**Exercise instructions:** Rewrite the material from the line with "Screen dimensions: 791x505" to the line with "Insert a special", both included, keeping every line intact and increasing each coordinate in the answers by 125.

Data entries:
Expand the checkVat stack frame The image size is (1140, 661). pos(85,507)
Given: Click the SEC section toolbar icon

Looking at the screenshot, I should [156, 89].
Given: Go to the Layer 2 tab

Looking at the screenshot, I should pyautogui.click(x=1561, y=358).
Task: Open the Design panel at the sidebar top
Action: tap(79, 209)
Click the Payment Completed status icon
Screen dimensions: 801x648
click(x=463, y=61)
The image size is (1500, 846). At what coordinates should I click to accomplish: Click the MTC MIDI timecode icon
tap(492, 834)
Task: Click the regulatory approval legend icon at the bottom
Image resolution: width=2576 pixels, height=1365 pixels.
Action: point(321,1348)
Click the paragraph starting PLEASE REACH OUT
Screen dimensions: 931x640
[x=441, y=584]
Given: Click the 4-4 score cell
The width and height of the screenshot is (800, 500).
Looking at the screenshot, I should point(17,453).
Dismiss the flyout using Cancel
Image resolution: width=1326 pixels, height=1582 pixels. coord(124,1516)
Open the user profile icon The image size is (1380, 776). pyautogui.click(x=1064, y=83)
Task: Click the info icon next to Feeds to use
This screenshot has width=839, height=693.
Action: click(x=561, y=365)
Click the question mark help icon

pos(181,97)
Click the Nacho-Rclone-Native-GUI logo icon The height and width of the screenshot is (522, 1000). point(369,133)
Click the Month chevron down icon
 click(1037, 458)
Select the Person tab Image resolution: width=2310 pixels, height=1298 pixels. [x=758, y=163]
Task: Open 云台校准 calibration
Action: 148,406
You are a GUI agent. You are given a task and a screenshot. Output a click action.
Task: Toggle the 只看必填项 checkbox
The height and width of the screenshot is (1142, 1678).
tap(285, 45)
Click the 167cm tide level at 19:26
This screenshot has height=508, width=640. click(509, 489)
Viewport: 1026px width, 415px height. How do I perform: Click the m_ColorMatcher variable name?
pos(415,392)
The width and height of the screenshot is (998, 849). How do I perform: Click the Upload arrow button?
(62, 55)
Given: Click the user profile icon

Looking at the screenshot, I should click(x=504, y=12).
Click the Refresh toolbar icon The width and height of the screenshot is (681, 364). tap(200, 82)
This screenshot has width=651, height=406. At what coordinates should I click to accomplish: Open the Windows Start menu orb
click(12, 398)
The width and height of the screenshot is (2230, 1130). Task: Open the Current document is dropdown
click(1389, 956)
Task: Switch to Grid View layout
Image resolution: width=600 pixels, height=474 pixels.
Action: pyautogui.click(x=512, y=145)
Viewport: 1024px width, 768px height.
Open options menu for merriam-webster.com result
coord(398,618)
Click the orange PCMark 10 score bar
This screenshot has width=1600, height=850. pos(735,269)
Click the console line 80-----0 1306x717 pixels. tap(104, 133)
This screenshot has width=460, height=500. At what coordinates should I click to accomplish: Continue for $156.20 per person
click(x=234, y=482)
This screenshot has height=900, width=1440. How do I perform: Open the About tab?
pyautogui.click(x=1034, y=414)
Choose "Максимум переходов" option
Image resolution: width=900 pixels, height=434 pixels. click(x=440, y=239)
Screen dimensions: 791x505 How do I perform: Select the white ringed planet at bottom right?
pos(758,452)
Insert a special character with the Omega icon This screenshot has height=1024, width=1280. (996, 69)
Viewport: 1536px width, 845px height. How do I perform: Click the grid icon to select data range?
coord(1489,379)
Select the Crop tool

**Written reply:**
Screen dimensions: 791x505 How do I perform: Select the white ringed planet at bottom right?
pos(883,577)
Insert a special character with the Omega icon This screenshot has height=1024, width=1280. (1121, 194)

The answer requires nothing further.